## Start SOURCE RECORDS
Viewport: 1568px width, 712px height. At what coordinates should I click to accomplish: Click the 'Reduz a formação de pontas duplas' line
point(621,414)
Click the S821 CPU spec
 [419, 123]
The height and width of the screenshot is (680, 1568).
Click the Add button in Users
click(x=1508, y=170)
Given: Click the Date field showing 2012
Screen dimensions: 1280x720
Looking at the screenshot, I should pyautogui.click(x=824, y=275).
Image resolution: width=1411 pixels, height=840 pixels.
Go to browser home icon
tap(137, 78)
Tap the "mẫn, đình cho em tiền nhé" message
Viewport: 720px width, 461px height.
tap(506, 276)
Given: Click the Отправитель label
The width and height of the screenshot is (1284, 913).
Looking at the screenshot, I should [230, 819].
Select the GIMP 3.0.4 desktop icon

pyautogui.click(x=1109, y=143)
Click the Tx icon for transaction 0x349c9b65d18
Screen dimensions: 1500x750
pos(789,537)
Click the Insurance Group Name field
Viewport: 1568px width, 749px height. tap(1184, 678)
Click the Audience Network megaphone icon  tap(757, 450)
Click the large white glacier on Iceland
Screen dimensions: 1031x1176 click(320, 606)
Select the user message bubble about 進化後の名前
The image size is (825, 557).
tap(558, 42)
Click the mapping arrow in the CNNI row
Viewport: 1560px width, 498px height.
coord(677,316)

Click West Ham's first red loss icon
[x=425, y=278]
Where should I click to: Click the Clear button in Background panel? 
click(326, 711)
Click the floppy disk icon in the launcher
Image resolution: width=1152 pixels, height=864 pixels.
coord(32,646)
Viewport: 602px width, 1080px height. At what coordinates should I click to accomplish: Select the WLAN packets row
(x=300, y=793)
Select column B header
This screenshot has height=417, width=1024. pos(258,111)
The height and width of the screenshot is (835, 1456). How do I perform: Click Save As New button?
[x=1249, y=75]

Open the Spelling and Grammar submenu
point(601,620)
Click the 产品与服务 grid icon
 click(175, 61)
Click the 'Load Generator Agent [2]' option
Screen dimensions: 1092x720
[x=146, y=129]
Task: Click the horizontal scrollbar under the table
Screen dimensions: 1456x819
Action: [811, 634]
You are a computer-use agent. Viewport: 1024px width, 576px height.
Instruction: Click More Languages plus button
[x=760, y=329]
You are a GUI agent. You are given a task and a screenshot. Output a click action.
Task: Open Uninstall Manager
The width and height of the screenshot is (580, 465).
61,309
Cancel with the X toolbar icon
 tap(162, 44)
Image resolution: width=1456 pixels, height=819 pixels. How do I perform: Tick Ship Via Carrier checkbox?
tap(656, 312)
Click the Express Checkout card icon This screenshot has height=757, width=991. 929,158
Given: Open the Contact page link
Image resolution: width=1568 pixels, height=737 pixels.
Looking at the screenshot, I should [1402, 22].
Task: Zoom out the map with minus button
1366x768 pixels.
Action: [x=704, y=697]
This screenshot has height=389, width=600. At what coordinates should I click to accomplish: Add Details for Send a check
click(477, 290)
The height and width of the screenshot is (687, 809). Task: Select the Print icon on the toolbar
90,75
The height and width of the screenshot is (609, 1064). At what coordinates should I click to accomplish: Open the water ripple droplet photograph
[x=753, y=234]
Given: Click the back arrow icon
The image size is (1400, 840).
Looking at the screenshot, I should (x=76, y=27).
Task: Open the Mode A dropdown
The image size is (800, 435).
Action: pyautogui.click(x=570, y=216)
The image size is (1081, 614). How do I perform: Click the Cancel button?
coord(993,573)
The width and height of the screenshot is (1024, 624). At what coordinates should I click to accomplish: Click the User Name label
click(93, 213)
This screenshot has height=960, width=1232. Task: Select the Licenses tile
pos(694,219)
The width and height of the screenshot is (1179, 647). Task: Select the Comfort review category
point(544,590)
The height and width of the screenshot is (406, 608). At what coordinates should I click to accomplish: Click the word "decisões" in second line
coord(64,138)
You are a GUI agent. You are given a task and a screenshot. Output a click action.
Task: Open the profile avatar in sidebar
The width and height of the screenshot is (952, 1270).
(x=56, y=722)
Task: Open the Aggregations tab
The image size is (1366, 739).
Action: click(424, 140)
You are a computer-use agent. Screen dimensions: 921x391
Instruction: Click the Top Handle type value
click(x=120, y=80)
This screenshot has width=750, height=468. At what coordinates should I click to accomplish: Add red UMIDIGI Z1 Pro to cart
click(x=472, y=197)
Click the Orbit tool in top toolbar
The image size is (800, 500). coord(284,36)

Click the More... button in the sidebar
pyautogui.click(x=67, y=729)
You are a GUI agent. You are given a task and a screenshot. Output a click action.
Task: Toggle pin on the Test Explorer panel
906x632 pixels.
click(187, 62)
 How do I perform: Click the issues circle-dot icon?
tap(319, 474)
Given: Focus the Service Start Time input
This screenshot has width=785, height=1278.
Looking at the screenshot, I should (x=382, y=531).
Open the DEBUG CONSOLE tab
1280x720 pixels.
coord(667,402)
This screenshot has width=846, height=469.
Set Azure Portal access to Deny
## End SOURCE RECORDS
### [GIVEN REQUEST]
Pick out every line of the items above that contains the word "Select" and copy each of those lines in full.

### [SOLUTION TO THIS PROBLEM]
Select the GIMP 3.0.4 desktop icon
Select the user message bubble about 進化後の名前
Viewport: 602px width, 1080px height. At what coordinates should I click to accomplish: Select the WLAN packets row
Select column B header
The height and width of the screenshot is (687, 809). Task: Select the Print icon on the toolbar
This screenshot has height=960, width=1232. Task: Select the Licenses tile
The width and height of the screenshot is (1179, 647). Task: Select the Comfort review category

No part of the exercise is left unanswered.